La demagogia electoral no es solo el triste patrimonio de Obama. La quiebra de
las promesas es “la tónica dominante” de todos los presidentes demócratas y
republicanos. El engaño y el lenguaje populista falso son moneda corriente
porque es lo que exige la democracia capitalista a sus representantes políticos.

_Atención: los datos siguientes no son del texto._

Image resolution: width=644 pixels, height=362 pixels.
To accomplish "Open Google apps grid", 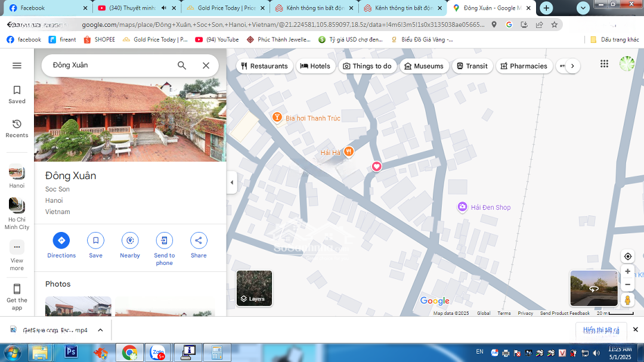I will pos(604,64).
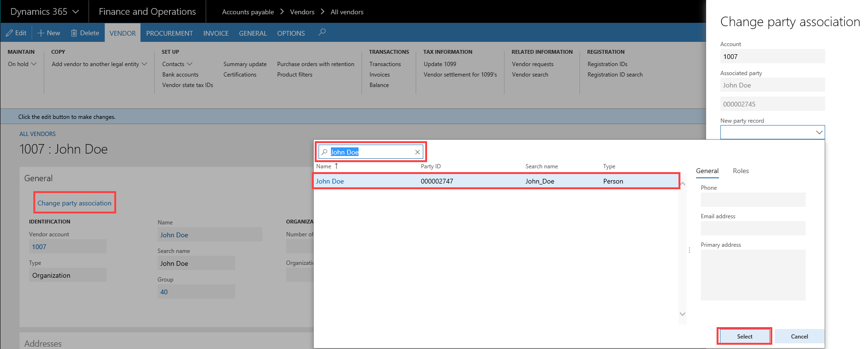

 Las bases estructurales de la democracia capitalista 
En las democracias capitalistas, los presidentes simulan dirigirse al “verdadero
pueblo” mientras trabajan hábilmente a favor de los intereses de los grandes
capitalistas y banqueros.
Cuando la “democracia capitalista” se ve amenazada y desacreditada, entra en
acción la búsqueda de demagogos populistas. Cuando los activistas por la paz y
la justicia social organizaban manifestaciones masivas contra los bancos
lideradas por el movimiento “Occupy Wall Street”, los banqueros echaron mano del
“primer presidente negro de EE.UU” para desviar la indignación de los
propietarios de viviendas desahuciados, engañar a los estudiantes blancos, tomar
el pelo a los votantes latinos, cautivar a las devotas negras y conducir a todos
ellos a los brazos corrompidos del partido demócrata.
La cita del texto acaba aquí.